====== Record excerpts
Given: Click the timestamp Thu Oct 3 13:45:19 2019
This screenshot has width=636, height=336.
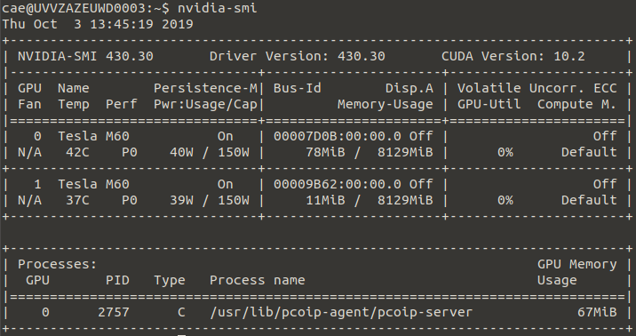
============
====== Record excerpts
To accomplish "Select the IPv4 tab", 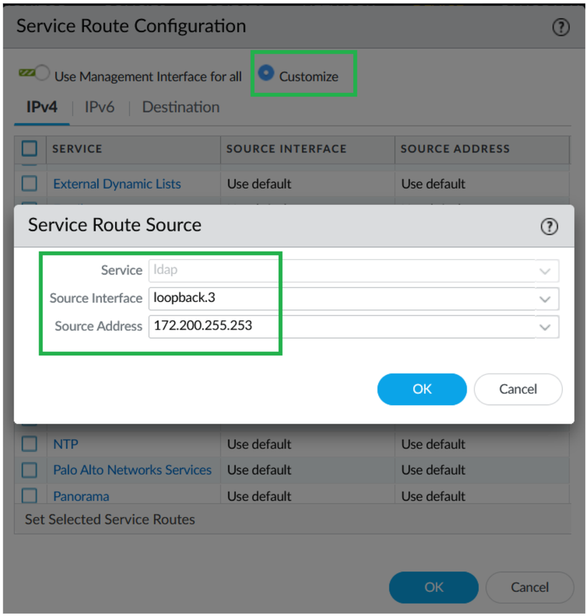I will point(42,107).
============
====== Record excerpts
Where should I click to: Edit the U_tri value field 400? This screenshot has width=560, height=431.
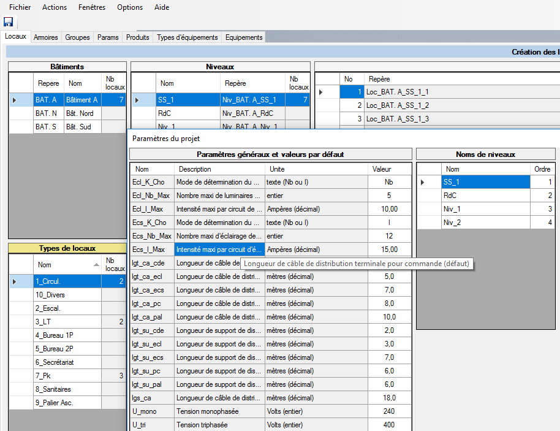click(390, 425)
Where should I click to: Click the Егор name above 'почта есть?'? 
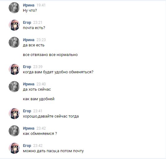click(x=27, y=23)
============
Print only what lies in the material above starting at the line with "Given: Click the" and ending at the line with "This screenshot has width=636, height=336.", every line exactly as given.

__Output of the task__
Given: Click the timestamp Thu Oct 3 13:45:19 2019
This screenshot has width=636, height=336.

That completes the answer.